Exercise aim:
Each line of the data below must be reproduced without any change.

──────── Input data ────────

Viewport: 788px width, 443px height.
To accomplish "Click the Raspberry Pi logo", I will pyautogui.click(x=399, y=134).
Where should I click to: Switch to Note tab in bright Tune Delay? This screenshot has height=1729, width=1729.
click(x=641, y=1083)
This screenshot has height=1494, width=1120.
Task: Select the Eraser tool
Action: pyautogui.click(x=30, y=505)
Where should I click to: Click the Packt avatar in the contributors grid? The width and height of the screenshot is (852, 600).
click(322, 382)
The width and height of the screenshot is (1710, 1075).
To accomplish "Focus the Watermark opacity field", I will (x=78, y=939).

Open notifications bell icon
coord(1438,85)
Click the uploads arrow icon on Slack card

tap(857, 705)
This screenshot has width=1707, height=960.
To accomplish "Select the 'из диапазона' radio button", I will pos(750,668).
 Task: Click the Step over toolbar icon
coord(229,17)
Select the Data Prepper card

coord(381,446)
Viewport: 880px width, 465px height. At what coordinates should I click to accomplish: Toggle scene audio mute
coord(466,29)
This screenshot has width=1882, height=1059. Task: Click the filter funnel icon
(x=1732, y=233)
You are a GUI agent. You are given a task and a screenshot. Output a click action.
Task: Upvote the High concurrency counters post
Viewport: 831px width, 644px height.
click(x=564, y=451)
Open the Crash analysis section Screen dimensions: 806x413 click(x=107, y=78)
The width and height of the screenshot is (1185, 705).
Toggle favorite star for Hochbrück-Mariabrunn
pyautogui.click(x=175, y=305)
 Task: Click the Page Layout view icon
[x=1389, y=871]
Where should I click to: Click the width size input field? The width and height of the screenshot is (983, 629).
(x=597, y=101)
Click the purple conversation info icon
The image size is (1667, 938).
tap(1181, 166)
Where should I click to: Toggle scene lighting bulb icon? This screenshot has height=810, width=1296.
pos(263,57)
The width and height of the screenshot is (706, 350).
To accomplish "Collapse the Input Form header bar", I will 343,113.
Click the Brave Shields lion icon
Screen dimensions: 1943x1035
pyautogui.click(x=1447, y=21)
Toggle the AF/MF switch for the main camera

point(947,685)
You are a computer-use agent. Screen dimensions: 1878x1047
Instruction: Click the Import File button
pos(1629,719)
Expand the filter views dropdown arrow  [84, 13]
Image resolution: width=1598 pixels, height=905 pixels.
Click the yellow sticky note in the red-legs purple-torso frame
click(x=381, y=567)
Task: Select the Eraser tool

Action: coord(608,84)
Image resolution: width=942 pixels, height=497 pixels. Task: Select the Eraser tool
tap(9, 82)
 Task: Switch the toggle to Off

────────

Task output:
Viewport: 788px width, 443px height.
To accomplish "Click the Raspberry Pi logo", I will pyautogui.click(x=399, y=134).
Where should I click to: Switch to Note tab in bright Tune Delay? This screenshot has height=1729, width=1729.
click(x=641, y=1083)
This screenshot has height=1494, width=1120.
Task: Select the Eraser tool
Action: pyautogui.click(x=30, y=505)
Where should I click to: Click the Packt avatar in the contributors grid? The width and height of the screenshot is (852, 600).
click(322, 382)
The width and height of the screenshot is (1710, 1075).
To accomplish "Focus the Watermark opacity field", I will (x=78, y=939).

Open notifications bell icon
coord(1438,85)
Click the uploads arrow icon on Slack card

tap(857, 705)
This screenshot has width=1707, height=960.
To accomplish "Select the 'из диапазона' radio button", I will pos(750,668).
 Task: Click the Step over toolbar icon
coord(229,17)
Select the Data Prepper card

coord(381,446)
Viewport: 880px width, 465px height. At what coordinates should I click to accomplish: Toggle scene audio mute
coord(466,29)
This screenshot has width=1882, height=1059. Task: Click the filter funnel icon
(x=1732, y=233)
You are a GUI agent. You are given a task and a screenshot. Output a click action.
Task: Upvote the High concurrency counters post
Viewport: 831px width, 644px height.
click(x=564, y=451)
Open the Crash analysis section Screen dimensions: 806x413 click(x=107, y=78)
The width and height of the screenshot is (1185, 705).
Toggle favorite star for Hochbrück-Mariabrunn
pyautogui.click(x=175, y=305)
 Task: Click the Page Layout view icon
[x=1389, y=871]
Where should I click to: Click the width size input field? The width and height of the screenshot is (983, 629).
(x=597, y=101)
Click the purple conversation info icon
The image size is (1667, 938).
tap(1181, 166)
Where should I click to: Toggle scene lighting bulb icon? This screenshot has height=810, width=1296.
pos(263,57)
The width and height of the screenshot is (706, 350).
To accomplish "Collapse the Input Form header bar", I will 343,113.
Click the Brave Shields lion icon
Screen dimensions: 1943x1035
pyautogui.click(x=1447, y=21)
Toggle the AF/MF switch for the main camera

point(947,685)
You are a computer-use agent. Screen dimensions: 1878x1047
Instruction: Click the Import File button
pos(1629,719)
Expand the filter views dropdown arrow  [84, 13]
Image resolution: width=1598 pixels, height=905 pixels.
Click the yellow sticky note in the red-legs purple-torso frame
click(x=381, y=567)
Task: Select the Eraser tool

Action: coord(608,84)
Image resolution: width=942 pixels, height=497 pixels. Task: Select the Eraser tool
tap(9, 82)
 Task: Switch the toggle to Off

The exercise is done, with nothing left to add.